Exercise
Each line of the records that holds "agent" should be shown in full.

Material to process
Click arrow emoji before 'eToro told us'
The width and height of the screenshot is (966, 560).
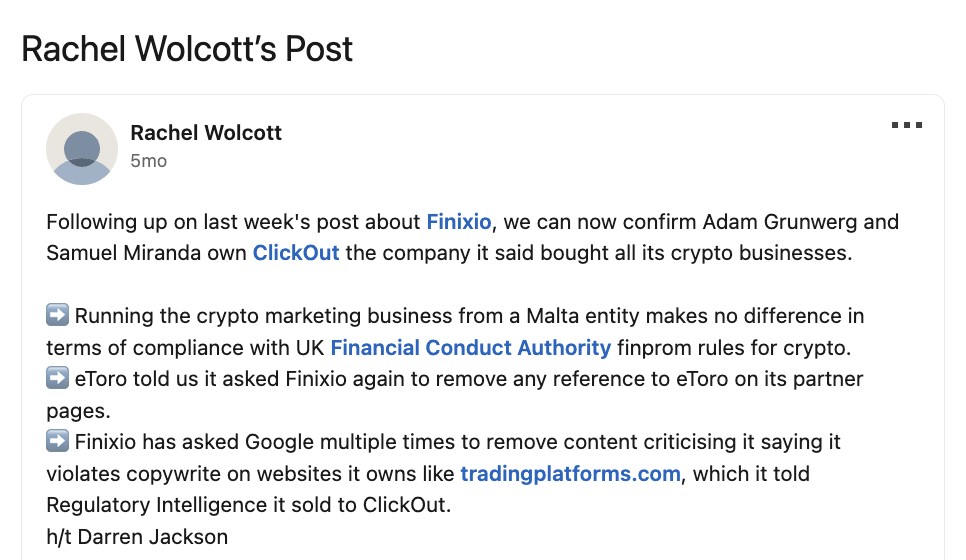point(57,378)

...

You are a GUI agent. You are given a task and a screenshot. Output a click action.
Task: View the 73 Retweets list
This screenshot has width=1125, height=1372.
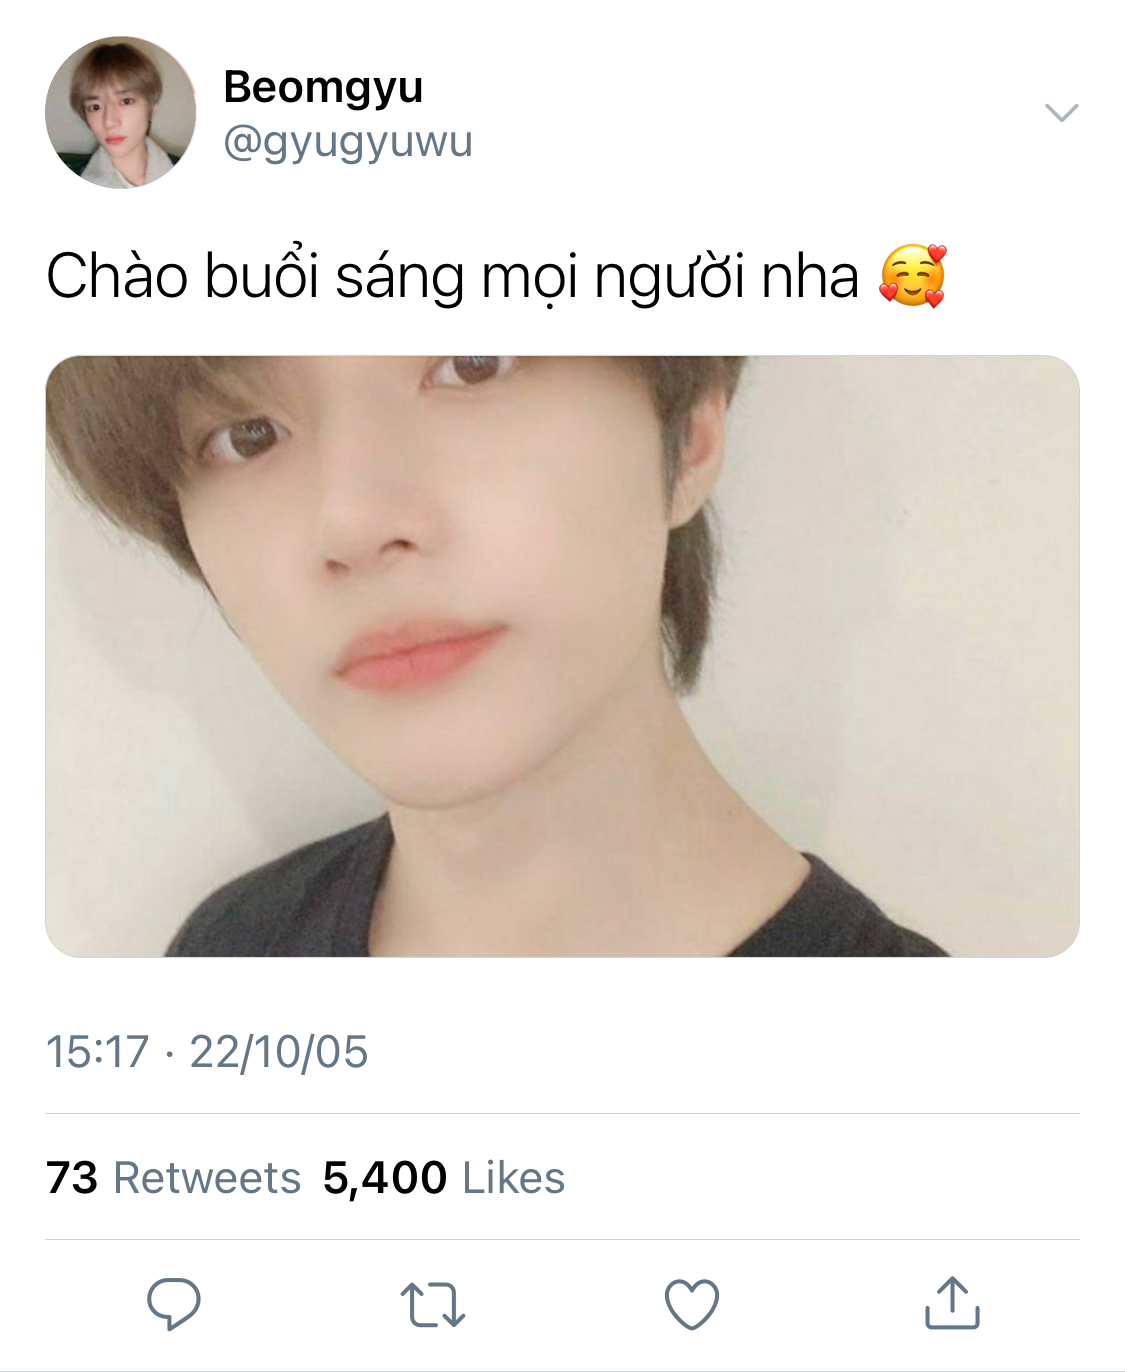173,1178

---

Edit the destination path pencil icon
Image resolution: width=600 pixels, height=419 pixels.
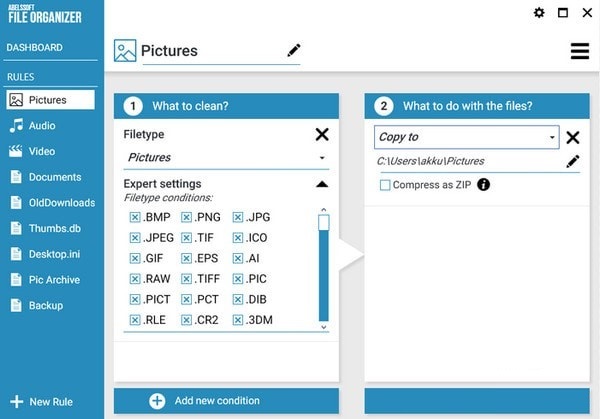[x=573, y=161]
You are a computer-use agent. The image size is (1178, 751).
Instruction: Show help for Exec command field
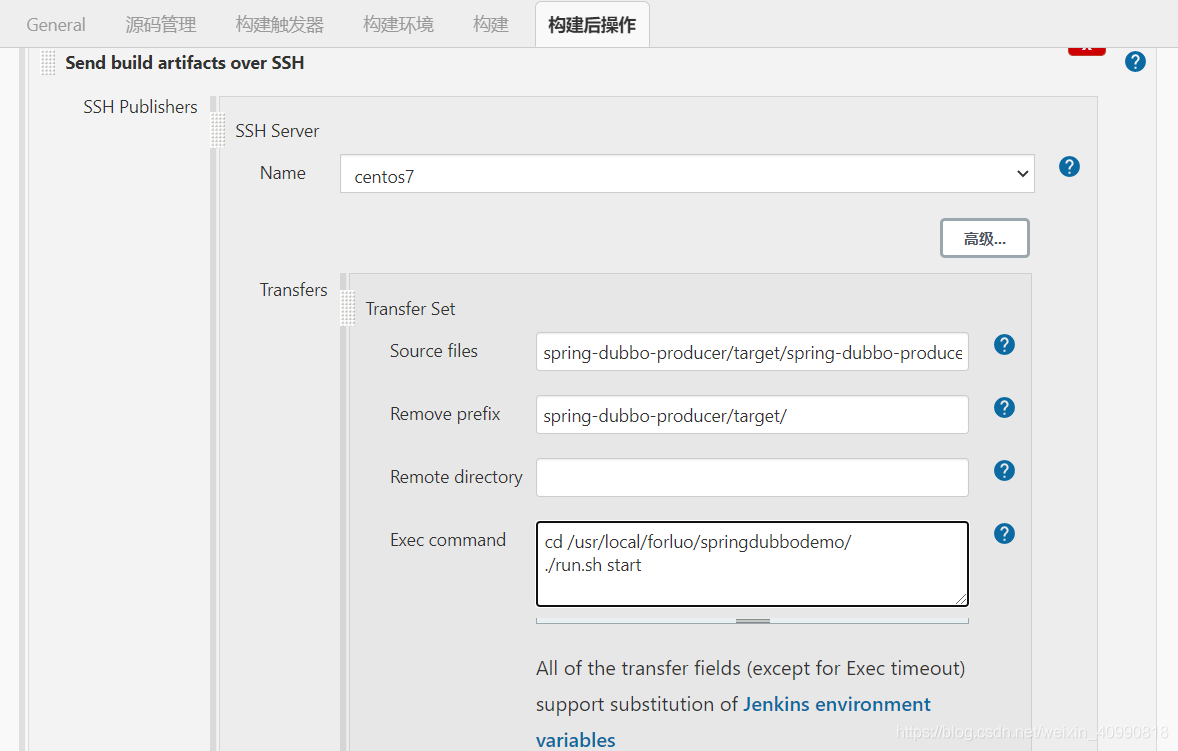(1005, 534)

Written answer
You are a GUI agent. You are given a task and a screenshot. Output a click action.
You are a computer-use agent. The image size is (1178, 751).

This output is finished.